GIVEN DATA:
◇ ◇ ◇ ◇ ◇
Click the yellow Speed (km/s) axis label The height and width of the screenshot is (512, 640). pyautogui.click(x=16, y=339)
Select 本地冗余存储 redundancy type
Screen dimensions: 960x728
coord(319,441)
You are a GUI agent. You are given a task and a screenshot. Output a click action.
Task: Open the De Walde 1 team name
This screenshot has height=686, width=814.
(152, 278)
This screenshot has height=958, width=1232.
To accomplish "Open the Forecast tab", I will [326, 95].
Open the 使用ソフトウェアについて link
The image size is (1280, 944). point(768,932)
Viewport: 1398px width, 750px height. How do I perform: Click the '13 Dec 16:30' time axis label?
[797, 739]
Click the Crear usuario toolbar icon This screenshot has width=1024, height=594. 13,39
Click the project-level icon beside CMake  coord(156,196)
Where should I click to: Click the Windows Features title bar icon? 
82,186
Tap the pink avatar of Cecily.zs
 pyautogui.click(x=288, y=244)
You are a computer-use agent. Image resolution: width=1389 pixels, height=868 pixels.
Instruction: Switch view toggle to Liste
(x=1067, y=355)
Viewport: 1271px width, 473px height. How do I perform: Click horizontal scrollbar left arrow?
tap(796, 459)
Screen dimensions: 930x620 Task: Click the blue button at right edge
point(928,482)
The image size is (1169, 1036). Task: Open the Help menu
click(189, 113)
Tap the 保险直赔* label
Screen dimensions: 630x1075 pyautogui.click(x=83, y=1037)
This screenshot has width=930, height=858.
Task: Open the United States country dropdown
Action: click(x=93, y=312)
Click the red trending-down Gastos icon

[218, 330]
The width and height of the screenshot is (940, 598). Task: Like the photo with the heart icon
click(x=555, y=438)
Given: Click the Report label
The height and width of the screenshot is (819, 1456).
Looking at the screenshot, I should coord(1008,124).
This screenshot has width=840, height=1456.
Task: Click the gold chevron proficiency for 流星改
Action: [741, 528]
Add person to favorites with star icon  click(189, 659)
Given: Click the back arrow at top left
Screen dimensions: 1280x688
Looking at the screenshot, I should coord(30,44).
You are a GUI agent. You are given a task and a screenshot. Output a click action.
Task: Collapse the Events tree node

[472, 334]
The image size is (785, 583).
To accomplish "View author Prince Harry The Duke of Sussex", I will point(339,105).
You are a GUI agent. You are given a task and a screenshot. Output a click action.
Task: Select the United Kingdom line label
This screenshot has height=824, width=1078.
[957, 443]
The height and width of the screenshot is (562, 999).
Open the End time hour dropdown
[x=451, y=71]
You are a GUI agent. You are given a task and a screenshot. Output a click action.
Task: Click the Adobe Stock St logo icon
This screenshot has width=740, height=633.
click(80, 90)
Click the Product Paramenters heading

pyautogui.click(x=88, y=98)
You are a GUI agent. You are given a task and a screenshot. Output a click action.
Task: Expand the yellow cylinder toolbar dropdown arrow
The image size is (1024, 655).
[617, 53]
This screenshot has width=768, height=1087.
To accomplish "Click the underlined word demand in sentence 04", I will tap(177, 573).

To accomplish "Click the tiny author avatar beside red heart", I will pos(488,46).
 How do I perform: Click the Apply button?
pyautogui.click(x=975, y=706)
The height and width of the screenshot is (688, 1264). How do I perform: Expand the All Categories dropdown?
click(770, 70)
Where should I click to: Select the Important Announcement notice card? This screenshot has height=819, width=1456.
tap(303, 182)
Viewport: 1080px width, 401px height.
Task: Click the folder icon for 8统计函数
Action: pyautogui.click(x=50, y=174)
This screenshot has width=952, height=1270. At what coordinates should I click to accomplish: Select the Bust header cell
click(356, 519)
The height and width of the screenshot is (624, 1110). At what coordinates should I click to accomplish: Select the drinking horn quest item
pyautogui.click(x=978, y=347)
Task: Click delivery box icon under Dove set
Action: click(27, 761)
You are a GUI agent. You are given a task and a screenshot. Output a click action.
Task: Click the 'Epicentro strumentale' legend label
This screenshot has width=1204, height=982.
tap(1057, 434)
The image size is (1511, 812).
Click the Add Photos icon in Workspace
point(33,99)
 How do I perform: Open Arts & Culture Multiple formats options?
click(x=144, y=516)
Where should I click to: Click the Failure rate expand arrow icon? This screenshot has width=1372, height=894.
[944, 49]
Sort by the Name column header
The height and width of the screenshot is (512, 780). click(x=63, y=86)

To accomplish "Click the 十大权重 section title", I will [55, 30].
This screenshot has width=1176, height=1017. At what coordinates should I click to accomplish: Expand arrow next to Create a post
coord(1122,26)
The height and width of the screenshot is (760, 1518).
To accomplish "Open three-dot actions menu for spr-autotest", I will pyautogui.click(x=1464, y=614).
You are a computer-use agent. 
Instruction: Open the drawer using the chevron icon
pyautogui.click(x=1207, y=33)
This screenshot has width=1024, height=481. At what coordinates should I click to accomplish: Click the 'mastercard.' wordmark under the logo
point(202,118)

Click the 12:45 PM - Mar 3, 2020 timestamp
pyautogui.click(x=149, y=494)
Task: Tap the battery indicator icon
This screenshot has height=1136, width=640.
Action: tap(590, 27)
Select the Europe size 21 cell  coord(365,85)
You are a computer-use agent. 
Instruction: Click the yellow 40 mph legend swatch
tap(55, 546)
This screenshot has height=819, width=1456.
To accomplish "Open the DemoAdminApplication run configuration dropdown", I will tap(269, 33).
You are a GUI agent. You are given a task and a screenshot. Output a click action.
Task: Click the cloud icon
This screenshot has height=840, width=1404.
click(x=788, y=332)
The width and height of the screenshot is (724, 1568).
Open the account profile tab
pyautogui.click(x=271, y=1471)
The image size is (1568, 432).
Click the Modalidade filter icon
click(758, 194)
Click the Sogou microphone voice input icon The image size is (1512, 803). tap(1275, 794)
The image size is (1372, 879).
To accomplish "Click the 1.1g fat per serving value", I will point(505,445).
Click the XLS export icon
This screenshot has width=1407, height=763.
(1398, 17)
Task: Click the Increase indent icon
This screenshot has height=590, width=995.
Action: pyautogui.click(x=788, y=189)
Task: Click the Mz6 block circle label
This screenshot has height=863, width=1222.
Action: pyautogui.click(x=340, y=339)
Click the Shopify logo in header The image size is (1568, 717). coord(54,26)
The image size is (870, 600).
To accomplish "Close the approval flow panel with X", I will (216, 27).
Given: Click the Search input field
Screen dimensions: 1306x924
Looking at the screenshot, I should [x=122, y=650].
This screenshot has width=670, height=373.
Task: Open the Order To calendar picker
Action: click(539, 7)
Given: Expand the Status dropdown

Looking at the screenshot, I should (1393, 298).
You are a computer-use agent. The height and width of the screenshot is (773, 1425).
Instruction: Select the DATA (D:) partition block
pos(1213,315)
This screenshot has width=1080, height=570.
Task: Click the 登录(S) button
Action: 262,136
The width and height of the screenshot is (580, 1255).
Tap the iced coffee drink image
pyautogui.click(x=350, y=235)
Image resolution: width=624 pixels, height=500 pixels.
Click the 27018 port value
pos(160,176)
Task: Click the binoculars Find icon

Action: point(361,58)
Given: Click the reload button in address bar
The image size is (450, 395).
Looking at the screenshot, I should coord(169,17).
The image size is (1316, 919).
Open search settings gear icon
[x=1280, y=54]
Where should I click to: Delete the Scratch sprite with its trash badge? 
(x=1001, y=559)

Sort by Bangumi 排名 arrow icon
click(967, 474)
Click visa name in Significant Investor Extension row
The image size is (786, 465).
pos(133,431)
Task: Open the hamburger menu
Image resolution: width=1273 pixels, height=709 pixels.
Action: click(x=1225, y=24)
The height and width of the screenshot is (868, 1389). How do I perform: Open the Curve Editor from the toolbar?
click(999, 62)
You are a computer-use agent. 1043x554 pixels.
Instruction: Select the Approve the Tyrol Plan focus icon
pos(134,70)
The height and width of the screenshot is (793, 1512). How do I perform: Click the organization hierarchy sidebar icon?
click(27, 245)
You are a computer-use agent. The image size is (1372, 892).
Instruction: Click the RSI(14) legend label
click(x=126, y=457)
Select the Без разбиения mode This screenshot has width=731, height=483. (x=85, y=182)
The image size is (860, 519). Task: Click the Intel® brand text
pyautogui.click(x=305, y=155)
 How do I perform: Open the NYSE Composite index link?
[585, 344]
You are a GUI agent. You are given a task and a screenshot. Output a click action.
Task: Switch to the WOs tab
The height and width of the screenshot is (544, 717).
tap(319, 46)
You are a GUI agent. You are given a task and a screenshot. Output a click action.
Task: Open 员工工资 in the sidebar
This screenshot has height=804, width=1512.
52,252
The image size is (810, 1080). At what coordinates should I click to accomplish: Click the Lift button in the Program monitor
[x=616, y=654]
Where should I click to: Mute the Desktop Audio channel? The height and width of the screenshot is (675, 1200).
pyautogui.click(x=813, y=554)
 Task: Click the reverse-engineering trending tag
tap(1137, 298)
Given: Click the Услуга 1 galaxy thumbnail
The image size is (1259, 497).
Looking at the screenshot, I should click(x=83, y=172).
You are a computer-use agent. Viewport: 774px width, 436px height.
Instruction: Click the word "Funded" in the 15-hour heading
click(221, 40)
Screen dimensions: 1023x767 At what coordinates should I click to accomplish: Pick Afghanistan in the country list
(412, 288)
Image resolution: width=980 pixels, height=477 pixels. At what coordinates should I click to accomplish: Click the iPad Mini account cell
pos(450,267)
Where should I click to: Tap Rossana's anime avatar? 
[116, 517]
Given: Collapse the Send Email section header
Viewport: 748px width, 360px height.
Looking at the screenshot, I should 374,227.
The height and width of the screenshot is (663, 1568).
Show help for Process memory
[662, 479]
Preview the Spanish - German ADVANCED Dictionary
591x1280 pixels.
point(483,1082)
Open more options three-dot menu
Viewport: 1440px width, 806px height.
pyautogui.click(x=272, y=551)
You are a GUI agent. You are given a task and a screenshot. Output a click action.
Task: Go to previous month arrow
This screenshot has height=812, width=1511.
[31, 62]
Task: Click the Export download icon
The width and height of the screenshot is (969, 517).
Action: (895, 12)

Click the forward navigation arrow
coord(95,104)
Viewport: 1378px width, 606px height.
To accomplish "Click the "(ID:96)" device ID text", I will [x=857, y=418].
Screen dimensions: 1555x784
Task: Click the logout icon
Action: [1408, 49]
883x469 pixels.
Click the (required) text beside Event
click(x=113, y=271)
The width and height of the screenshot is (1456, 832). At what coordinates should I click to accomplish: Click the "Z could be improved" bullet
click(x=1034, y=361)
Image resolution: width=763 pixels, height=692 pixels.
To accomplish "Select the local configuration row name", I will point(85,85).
◇ ◇ ◇ ◇ ◇
TO DO:
Render the material from its first line through the line containing "The image size is (1280, 944). point(768,932)", inclusive, as a Markdown table with columns "No." and "Text". Give each non-blank line its own row, numbered in order.

THE REPLY:
| No. | Text |
|---|---|
| 1 | Click the yellow Speed (km/s) axis label The height and width of the screenshot is (512, 640). pyautogui.click(x=16, y=339) |
| 2 | Select 本地冗余存储 redundancy type |
| 3 | Screen dimensions: 960x728 |
| 4 | coord(319,441) |
| 5 | You are a GUI agent. You are given a task and a screenshot. Output a click action. |
| 6 | Task: Open the De Walde 1 team name |
| 7 | This screenshot has height=686, width=814. |
| 8 | (152, 278) |
| 9 | This screenshot has height=958, width=1232. |
| 10 | To accomplish "Open the Forecast tab", I will [326, 95]. |
| 11 | Open the 使用ソフトウェアについて link |
| 12 | The image size is (1280, 944). point(768,932) |